Lars Hemme kann von dem Moment nur träumen, wo er aus eigener Kraft einen Kaffee trinken kann. Der 37-Jährige kann fast nichts alleine machen. Von Geburt an leidet er unter einer fast kompletten Lähmung der Arme und Beine. Seine Muskulatur ist verformt und teilweise nicht vorhanden. Der Medienwissenschaftler aus Paderborn braucht deshalb rund um die Uhr Pflegehilfe in seiner Wohnung.
Im Rollstuhl schaut er sich zum ersten Mal das Internet-Video des Experiments mit Cathy Hutchinson an. Er ist sofort begeistert. "Die Tatsache, dass ein querschnittsgelähmter Mensch eine Flasche unabhängig zum Mund bewegen kann, ist grandios."
Zwar bezweifelt er, dass dieses neue Hilfsmittel für Behinderte schon bald erschwinglich auf dem Markt zu kaufen sein wird, dennoch überlegt er schon, wie man die Erfindung verbessern könnte: Schön wäre es zum Beispiel, wenn Behinderte einen solchen Roboterarm auch mobil nutzen könnten. Das wäre dann noch praktischer im Alltag. Die Grundidee stimme jedenfalls, meint Hemme. "Ich würde die Implantation glatt machen lassen", sagt er überzeugt.
Eine unsichere Zukunft
Die Erfindung könnte den Alltag von schwerbehinderten Menschen drastisch verbessern. Dennoch wagt auch Patrick van der Smagt keine Prognose, wie schnell seine Erfindung auf den Markt kommen wird und was sie kosten könnte.

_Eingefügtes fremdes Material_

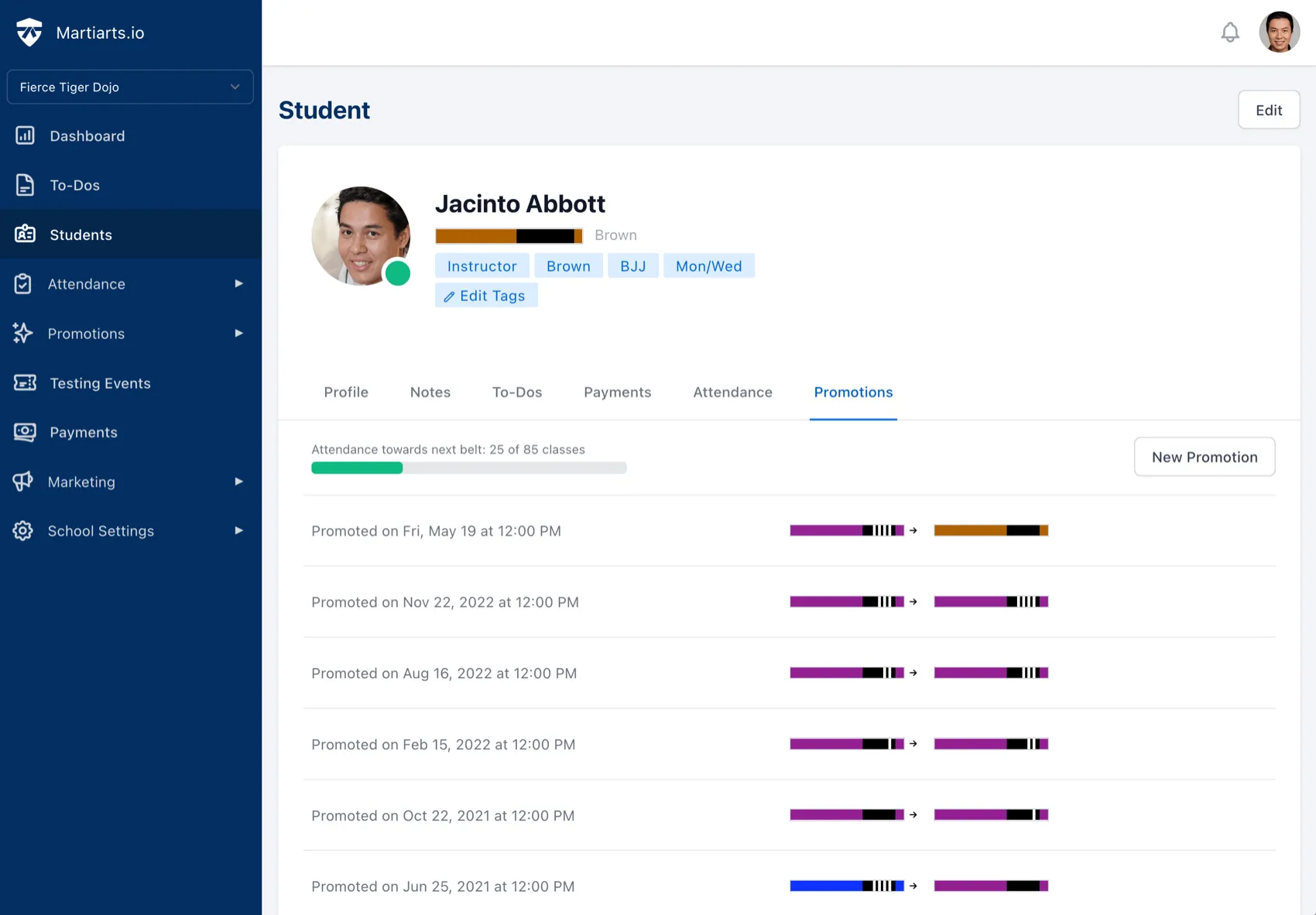Click the Testing Events ticket icon

25,382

Das hängt von der Nachfrage der Kunden ab, sagt er. Smagt bleibt aber zuversichtlich, dass der gedankengesteuerte Roboterarm für viele Menschen mit ganz unterschiedlichen Behinderungen einsetzbar wäre. Allerdings steht die Forschung derzeit noch am Anfang. "Das hier ist wirklich nur ein Fallbeispiel", betont er. Deshalb sei auch nicht damit zu rechnen, dass schon in wenigen Jahren jeder Betroffene ein solches Implantat bekommen kann.